* ACTIVITY *
Every line below that contains "dropdown" is to be copied.

* RECORDED INFORMATION *
»»
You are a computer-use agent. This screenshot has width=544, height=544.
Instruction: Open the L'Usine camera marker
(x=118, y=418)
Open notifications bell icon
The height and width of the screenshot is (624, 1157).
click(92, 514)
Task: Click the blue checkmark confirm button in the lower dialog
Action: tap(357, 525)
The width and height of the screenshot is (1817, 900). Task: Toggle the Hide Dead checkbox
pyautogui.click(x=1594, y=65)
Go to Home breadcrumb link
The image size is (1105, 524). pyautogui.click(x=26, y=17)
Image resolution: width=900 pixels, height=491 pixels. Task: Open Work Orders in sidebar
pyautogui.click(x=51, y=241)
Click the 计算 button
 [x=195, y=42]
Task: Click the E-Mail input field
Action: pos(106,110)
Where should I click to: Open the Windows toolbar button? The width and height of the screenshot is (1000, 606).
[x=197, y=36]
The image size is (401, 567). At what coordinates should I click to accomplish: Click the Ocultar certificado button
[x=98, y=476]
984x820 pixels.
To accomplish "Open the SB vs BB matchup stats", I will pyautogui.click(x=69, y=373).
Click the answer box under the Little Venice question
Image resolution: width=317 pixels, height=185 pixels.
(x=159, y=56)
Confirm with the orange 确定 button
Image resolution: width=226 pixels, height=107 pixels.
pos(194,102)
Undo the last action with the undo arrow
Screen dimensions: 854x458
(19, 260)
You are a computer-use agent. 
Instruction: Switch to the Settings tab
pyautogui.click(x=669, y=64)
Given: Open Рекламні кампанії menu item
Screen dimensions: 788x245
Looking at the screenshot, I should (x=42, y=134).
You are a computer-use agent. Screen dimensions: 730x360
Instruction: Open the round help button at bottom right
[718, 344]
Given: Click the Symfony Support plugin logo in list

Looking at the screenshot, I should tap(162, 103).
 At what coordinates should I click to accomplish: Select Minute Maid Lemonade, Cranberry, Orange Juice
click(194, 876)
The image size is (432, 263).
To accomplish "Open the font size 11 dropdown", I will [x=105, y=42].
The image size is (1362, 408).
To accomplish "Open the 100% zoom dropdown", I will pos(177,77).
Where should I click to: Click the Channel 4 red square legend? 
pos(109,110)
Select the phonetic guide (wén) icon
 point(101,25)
««
* WRITTEN RESPONSE *
To accomplish "Open the font size 11 dropdown", I will [x=105, y=42].
To accomplish "Open the 100% zoom dropdown", I will pos(177,77).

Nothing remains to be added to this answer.